Auch über die tatsächliche Gestalt und Farbe sowie den genauen Anbringungsort an der Krone gibt es in den Quellen widersprüchliche Angaben.

Der Name

Erwähnungen des Waisen

Walther von der Vogelweide

Diu krône ist elter, danne der künic Philippes sî.
dâ mugent ir alle schouwen wol ein wunder bî,
wie si ime der smit sô ebne habe gemachet.
sîn keiserlîchez houbet zimt ir alsô wol,
daz sî ze rehte nieman guoter scheiden sol.
ir dewederz dâ daz ander niht enswachet.
Si liuhtent beide ein ander an,
daz edel gesteine wider den jungen süezen man.
die ougenweide sehent die fürsten gerne.
swer nû des rîches irre gê,
der schouwe, wem der weise ob sîme nacke stê:
der stein ist aller fürsten leitesterne.

Die Krone ist älter, als der König Philipp ist.
Daran könnt ihr alle gewiss ein Wunder erkennen,
wie sie ihm der Schmied so passend gemacht hat.

DATENBLOCK:
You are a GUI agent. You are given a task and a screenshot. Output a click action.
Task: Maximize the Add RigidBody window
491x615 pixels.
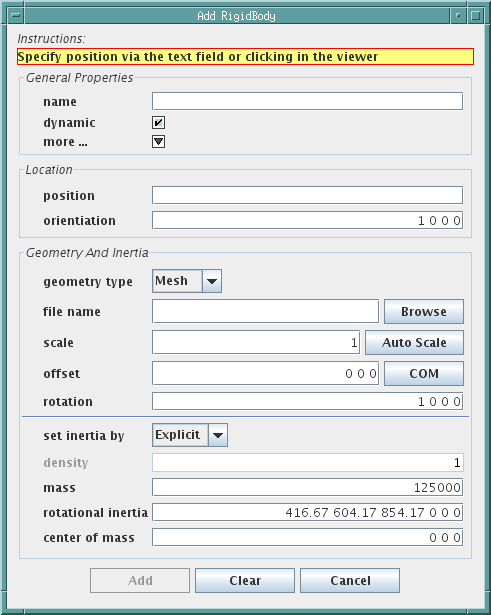click(x=475, y=16)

ZIELSETZUNG:
Führe den oben stehenden Text über den Waisen an der Krone im Anschluss an seinen letzten Satz weiter.

ANTWORT:
Sein kaiserliches Haupt passt so gut zu ihr,
dass sie von rechts wegen niemand Edler trennen soll.
Keines von beiden schwächt hier das andere
Sie strahlen beide einander an,
das edle Gestein gegen den jungen angenehmen (herrlichen) Mann.
Diese Augenweide sehen die Fürsten gerne.
Wer nun auch immer in Reichsfragen unschlüssig ist,
der achte darauf, wem der Waise über seinem Nacken steht:
der Stein ist aller Fürsten Leitstern.

Anbringung an der Krone

An der Stirnplatte?

An der Stirnplatte der Reichskrone fehlt ein großer Stein, der durch einen kleineren ersetzt wurde.

An der Nackenplatte?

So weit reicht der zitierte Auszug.